INSTRUCTIONS TO FOLLOW >> Pull out the lines of the records from the one containing "Collapse the Subdivision Surface tree node" through the one containing "will click(x=44, y=21).", both included, and reproduce them verbatim.

"""

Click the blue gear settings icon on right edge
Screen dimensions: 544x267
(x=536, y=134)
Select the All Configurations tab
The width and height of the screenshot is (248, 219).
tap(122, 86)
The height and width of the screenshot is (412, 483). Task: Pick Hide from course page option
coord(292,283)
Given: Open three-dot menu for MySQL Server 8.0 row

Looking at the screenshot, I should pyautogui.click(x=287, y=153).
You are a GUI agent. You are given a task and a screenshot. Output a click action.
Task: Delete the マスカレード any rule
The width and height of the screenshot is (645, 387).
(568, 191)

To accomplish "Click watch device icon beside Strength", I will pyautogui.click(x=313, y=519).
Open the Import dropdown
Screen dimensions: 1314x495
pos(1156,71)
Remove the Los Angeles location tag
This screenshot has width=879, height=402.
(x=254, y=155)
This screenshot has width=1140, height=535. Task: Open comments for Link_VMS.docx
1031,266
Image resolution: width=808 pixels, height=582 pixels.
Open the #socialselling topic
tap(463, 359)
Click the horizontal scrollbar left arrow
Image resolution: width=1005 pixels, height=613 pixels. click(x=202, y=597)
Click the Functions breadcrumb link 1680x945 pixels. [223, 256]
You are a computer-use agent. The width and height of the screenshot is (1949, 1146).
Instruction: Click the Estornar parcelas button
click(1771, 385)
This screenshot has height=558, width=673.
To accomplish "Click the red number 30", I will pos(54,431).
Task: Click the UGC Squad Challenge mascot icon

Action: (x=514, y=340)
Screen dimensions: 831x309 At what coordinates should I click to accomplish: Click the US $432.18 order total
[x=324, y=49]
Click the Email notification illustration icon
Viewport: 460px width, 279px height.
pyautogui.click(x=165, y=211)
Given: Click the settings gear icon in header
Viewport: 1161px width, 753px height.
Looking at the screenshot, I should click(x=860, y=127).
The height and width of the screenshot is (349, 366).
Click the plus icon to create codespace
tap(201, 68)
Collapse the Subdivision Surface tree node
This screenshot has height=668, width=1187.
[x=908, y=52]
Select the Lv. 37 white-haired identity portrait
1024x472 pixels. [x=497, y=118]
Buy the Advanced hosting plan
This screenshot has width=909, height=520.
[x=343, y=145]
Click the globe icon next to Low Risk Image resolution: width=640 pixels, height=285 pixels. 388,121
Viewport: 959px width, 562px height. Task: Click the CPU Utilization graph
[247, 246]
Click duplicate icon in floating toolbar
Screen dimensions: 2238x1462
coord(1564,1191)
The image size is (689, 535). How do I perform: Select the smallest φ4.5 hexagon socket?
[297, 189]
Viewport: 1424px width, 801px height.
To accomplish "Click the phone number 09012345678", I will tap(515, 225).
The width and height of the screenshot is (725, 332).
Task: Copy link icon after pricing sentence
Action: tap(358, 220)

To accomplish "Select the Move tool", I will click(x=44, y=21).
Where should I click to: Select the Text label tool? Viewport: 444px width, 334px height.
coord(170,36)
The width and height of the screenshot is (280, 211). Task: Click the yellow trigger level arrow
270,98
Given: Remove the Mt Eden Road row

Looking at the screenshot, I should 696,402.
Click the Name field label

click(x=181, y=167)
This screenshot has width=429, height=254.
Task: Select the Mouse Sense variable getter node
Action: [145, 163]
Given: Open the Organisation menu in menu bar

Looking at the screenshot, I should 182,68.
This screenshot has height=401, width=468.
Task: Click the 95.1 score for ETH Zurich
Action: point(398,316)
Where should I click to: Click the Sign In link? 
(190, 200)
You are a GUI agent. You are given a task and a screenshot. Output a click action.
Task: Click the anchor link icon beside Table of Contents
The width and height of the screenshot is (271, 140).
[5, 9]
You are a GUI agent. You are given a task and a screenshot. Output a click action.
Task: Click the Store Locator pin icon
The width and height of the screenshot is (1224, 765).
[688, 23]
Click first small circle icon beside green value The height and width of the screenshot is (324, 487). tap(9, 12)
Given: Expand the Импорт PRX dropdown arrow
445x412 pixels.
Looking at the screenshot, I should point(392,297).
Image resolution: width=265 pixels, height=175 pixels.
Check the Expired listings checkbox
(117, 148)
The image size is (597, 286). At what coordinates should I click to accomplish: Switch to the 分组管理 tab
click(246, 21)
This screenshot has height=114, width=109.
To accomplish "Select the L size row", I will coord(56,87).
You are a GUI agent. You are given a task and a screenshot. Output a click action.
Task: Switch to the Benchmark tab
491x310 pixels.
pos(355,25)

"""

OUTPUT FOR THIS TASK >>
Collapse the Subdivision Surface tree node
This screenshot has height=668, width=1187.
[x=908, y=52]
Select the Lv. 37 white-haired identity portrait
1024x472 pixels. [x=497, y=118]
Buy the Advanced hosting plan
This screenshot has width=909, height=520.
[x=343, y=145]
Click the globe icon next to Low Risk Image resolution: width=640 pixels, height=285 pixels. 388,121
Viewport: 959px width, 562px height. Task: Click the CPU Utilization graph
[247, 246]
Click duplicate icon in floating toolbar
Screen dimensions: 2238x1462
coord(1564,1191)
The image size is (689, 535). How do I perform: Select the smallest φ4.5 hexagon socket?
[297, 189]
Viewport: 1424px width, 801px height.
To accomplish "Click the phone number 09012345678", I will tap(515, 225).
The width and height of the screenshot is (725, 332).
Task: Copy link icon after pricing sentence
Action: tap(358, 220)

To accomplish "Select the Move tool", I will click(x=44, y=21).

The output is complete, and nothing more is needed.